Write the data out again, word for word.

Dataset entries
- Opening Delimiter -
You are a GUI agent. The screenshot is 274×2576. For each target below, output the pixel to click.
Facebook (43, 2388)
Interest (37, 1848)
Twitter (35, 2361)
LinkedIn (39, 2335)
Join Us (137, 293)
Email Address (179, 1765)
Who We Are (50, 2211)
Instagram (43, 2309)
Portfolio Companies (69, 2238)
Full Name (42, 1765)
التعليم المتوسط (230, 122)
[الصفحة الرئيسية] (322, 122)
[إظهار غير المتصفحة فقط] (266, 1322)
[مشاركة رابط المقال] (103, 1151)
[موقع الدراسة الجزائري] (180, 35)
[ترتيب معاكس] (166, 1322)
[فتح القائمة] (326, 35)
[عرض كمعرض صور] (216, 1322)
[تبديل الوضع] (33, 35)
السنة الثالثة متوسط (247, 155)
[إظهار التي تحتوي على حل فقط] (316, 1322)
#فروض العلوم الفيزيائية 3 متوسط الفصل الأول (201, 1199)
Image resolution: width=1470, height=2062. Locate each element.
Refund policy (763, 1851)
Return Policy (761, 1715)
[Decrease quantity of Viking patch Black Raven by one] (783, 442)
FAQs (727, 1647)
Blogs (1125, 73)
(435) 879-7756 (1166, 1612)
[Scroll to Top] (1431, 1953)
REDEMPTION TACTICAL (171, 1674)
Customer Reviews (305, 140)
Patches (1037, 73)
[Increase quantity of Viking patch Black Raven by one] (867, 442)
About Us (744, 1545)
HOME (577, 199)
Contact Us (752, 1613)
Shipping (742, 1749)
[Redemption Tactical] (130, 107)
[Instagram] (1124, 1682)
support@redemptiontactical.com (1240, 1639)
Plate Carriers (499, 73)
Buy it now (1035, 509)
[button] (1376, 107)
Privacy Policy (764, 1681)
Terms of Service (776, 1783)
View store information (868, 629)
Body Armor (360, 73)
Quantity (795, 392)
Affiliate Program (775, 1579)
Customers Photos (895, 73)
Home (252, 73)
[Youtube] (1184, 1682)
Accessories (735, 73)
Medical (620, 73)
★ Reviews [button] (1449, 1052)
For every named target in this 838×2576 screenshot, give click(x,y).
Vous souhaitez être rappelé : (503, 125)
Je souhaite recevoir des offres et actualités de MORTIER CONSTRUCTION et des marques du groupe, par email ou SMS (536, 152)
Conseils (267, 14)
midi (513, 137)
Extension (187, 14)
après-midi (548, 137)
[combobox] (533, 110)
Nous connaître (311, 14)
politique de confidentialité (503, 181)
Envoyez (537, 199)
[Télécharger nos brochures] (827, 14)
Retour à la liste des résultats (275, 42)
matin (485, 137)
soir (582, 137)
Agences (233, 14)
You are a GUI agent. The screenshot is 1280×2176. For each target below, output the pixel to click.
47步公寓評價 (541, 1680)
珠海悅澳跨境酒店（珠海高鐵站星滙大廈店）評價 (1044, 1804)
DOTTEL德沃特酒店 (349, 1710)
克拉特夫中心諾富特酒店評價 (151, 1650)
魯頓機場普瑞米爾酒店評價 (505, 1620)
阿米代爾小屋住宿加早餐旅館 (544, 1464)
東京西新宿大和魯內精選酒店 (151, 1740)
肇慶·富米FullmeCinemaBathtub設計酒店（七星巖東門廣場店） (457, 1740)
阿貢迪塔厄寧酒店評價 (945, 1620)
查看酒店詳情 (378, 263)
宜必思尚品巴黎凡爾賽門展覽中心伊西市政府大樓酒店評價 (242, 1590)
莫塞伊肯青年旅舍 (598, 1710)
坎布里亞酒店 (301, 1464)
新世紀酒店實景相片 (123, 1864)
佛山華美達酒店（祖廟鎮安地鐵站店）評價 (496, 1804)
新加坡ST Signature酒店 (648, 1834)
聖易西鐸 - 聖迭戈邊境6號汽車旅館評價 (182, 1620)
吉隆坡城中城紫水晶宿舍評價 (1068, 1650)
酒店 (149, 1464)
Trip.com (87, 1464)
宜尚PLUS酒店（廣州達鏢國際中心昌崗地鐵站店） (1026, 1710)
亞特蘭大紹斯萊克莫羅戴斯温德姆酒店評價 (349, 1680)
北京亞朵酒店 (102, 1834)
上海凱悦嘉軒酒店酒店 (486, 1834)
- Closing Delimiter -
*RESPONSE BELOW*:
You are a GUI agent. The screenshot is 274×2576. For each target below, output the pixel to click.
Facebook (43, 2388)
Interest (37, 1848)
Twitter (35, 2361)
LinkedIn (39, 2335)
Join Us (137, 293)
Email Address (179, 1765)
Who We Are (50, 2211)
Instagram (43, 2309)
Portfolio Companies (69, 2238)
Full Name (42, 1765)
التعليم المتوسط (230, 122)
[الصفحة الرئيسية] (322, 122)
[إظهار غير المتصفحة فقط] (266, 1322)
[مشاركة رابط المقال] (103, 1151)
[موقع الدراسة الجزائري] (180, 35)
[ترتيب معاكس] (166, 1322)
[فتح القائمة] (326, 35)
[عرض كمعرض صور] (216, 1322)
[تبديل الوضع] (33, 35)
السنة الثالثة متوسط (247, 155)
[إظهار التي تحتوي على حل فقط] (316, 1322)
#فروض العلوم الفيزيائية 3 متوسط الفصل الأول (201, 1199)
Image resolution: width=1470, height=2062. Locate each element.
Refund policy (763, 1851)
Return Policy (761, 1715)
[Decrease quantity of Viking patch Black Raven by one] (783, 442)
FAQs (727, 1647)
Blogs (1125, 73)
(435) 879-7756 (1166, 1612)
[Scroll to Top] (1431, 1953)
REDEMPTION TACTICAL (171, 1674)
Customer Reviews (305, 140)
Patches (1037, 73)
[Increase quantity of Viking patch Black Raven by one] (867, 442)
About Us (744, 1545)
HOME (577, 199)
Contact Us (752, 1613)
Shipping (742, 1749)
[Redemption Tactical] (130, 107)
[Instagram] (1124, 1682)
support@redemptiontactical.com (1240, 1639)
Plate Carriers (499, 73)
Buy it now (1035, 509)
[button] (1376, 107)
Privacy Policy (764, 1681)
Terms of Service (776, 1783)
View store information (868, 629)
Body Armor (360, 73)
Quantity (795, 392)
Affiliate Program (775, 1579)
Customers Photos (895, 73)
Home (252, 73)
[Youtube] (1184, 1682)
Accessories (735, 73)
Medical (620, 73)
★ Reviews [button] (1449, 1052)
For every named target in this 838×2576 screenshot, give click(x,y).
Vous souhaitez être rappelé : (503, 125)
Je souhaite recevoir des offres et actualités de MORTIER CONSTRUCTION et des marques du groupe, par email ou SMS (536, 152)
Conseils (267, 14)
midi (513, 137)
Extension (187, 14)
après-midi (548, 137)
[combobox] (533, 110)
Nous connaître (311, 14)
politique de confidentialité (503, 181)
Envoyez (537, 199)
[Télécharger nos brochures] (827, 14)
Retour à la liste des résultats (275, 42)
matin (485, 137)
soir (582, 137)
Agences (233, 14)
You are a GUI agent. The screenshot is 1280×2176. For each target below, output the pixel to click.
47步公寓評價 (541, 1680)
珠海悅澳跨境酒店（珠海高鐵站星滙大廈店）評價 (1044, 1804)
DOTTEL德沃特酒店 (349, 1710)
克拉特夫中心諾富特酒店評價 (151, 1650)
魯頓機場普瑞米爾酒店評價 (505, 1620)
阿米代爾小屋住宿加早餐旅館 (544, 1464)
東京西新宿大和魯內精選酒店 (151, 1740)
肇慶·富米FullmeCinemaBathtub設計酒店（七星巖東門廣場店） (457, 1740)
阿貢迪塔厄寧酒店評價 (945, 1620)
查看酒店詳情 (378, 263)
宜必思尚品巴黎凡爾賽門展覽中心伊西市政府大樓酒店評價 (242, 1590)
莫塞伊肯青年旅舍 (598, 1710)
坎布里亞酒店 (301, 1464)
新世紀酒店實景相片 (123, 1864)
佛山華美達酒店（祖廟鎮安地鐵站店）評價 (496, 1804)
新加坡ST Signature酒店 (648, 1834)
聖易西鐸 - 聖迭戈邊境6號汽車旅館評價 (182, 1620)
吉隆坡城中城紫水晶宿舍評價 (1068, 1650)
酒店 (149, 1464)
Trip.com (87, 1464)
宜尚PLUS酒店（廣州達鏢國際中心昌崗地鐵站店） (1026, 1710)
亞特蘭大紹斯萊克莫羅戴斯温德姆酒店評價 (349, 1680)
北京亞朵酒店 (102, 1834)
上海凱悦嘉軒酒店酒店 (486, 1834)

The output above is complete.